Por fim, há entre os integrantes do curso um militar que se apresenta como Felipe SIEsp. A sigla é uma referência à Seção de Instrução Especial da AMAN. O telefone do militar tem o prefixo 024, que é o mesmo da cidade de Resende, no Rio, sede da academia. Apesar dos dados conhecidos, não foi possível determinar sua identidade. Outros dois participantes do grupo permanecem sem identificação.

Nas mensagens mais recentes, após os ataques à sede dos três Poderes, o coronel Márcio Resende demonstrou preocupação. Temia que alguém estivesse lendo as mensagens do grupo. Recebeu como resposta do tenente-coronel Ferreira Lima a seguinte mensagem: “Aqui ninguém está combinando tomar o poder. São apenas opiniões.” É justamente isso que a Polícia Federal está investigando.

“Conjectura” e “grupo de amigos”

A reportagem entrou em contato com todos os oficiais citados.

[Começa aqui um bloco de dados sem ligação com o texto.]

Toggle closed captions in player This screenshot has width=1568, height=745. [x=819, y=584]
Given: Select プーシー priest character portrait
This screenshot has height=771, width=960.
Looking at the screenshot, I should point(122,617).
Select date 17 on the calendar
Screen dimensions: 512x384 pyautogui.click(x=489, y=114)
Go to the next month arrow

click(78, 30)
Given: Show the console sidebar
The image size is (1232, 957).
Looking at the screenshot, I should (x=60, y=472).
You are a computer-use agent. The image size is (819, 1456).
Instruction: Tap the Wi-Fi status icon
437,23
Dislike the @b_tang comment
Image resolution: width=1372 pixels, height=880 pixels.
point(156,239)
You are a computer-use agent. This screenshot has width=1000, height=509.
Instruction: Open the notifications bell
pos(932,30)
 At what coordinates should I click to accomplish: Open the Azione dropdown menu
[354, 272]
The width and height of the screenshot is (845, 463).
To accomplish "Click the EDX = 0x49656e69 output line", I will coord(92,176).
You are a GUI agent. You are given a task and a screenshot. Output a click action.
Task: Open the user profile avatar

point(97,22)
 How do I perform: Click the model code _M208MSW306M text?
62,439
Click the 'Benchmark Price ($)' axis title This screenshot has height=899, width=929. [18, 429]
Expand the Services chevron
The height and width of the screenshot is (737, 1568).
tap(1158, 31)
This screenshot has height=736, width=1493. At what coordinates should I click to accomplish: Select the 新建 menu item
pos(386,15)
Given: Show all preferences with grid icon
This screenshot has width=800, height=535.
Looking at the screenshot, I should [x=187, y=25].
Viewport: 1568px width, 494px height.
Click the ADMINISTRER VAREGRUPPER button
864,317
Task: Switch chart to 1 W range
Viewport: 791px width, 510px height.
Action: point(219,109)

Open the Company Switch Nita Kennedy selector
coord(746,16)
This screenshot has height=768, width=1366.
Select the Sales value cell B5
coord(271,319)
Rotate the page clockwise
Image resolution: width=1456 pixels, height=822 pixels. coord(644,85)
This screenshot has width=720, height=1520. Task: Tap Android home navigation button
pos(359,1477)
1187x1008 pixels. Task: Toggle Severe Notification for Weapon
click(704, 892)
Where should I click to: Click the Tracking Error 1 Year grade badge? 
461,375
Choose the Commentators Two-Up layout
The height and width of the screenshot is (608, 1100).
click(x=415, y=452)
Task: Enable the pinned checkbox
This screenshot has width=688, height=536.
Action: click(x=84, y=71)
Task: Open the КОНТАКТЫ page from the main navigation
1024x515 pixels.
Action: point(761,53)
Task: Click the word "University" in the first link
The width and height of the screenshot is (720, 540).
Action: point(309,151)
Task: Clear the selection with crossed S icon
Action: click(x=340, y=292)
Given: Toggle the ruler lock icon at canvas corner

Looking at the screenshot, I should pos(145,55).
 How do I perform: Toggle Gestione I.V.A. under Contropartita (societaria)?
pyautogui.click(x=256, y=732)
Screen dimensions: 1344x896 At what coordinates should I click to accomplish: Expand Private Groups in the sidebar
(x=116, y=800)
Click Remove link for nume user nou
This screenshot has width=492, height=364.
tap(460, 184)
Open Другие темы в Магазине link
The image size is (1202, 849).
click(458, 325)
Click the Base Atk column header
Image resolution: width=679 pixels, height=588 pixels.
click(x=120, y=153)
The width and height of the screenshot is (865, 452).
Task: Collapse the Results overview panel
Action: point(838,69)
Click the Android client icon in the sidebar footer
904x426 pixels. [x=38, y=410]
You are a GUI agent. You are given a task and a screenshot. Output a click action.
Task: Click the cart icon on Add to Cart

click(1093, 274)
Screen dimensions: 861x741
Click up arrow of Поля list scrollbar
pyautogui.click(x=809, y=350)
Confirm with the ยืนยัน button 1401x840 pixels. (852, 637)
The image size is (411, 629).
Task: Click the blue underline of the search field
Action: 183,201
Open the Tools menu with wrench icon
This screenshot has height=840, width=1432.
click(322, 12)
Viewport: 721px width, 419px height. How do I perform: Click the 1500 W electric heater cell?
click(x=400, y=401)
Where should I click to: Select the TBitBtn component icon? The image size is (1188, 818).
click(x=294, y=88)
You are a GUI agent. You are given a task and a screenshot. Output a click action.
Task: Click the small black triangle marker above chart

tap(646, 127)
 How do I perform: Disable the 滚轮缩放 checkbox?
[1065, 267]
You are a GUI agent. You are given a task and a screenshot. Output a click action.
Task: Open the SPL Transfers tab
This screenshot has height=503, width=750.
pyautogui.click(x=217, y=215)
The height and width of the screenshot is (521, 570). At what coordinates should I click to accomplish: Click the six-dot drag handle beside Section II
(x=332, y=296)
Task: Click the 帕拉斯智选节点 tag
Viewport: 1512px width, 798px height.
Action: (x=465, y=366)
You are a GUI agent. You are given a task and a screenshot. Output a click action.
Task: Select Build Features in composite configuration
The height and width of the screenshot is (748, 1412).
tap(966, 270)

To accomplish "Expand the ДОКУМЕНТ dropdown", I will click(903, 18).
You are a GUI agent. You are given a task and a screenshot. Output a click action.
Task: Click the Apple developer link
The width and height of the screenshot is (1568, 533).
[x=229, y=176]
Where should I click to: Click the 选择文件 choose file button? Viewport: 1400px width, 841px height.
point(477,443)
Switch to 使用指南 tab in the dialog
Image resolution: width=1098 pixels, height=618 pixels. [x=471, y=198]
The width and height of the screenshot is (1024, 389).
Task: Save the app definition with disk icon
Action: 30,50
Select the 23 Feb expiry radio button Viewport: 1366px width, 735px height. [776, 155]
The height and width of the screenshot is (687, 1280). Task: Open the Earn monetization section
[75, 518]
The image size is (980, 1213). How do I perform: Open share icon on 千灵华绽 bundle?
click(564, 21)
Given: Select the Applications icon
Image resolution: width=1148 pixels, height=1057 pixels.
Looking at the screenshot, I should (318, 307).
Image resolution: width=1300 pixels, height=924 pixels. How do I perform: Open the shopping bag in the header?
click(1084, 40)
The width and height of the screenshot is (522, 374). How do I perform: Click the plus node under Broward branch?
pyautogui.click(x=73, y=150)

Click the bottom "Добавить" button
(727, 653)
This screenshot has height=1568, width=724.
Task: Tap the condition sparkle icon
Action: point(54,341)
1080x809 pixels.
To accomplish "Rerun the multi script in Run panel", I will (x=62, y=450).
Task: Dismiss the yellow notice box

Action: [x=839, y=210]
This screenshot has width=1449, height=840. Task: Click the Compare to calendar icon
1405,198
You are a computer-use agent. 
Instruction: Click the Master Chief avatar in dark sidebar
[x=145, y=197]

O coronel Gian Dermário disse que o grupo existia há cerca de dez anos e que não tinha uma finalidade específica. “Devem ser (as mensagens que trocou) só conjecturas, pois estudamos muito os vários tipos de conflitos atuais que ocorrem atualmente pelo mundo, em todos os aspectos, é a nossa profissão, estudar essas variações atuais, apenas isso”, disse, por mensagem.

O major André Luiz, por sua vez, disse que se trata de um “grupo de amigos para falar de tudo”. O coronel Rodrigo Lopes Bragança atendeu e desligou rapidamente antes que fosse possível fazer perguntas. Pelo WhatsApp, Bragança escreveu “não responderei nada”. O coronel Márcio Resende confirmou que o telefone pertencia a ele, mas desligou após a reportagem se identificar. Os demais não responderam nem atenderam às chamadas.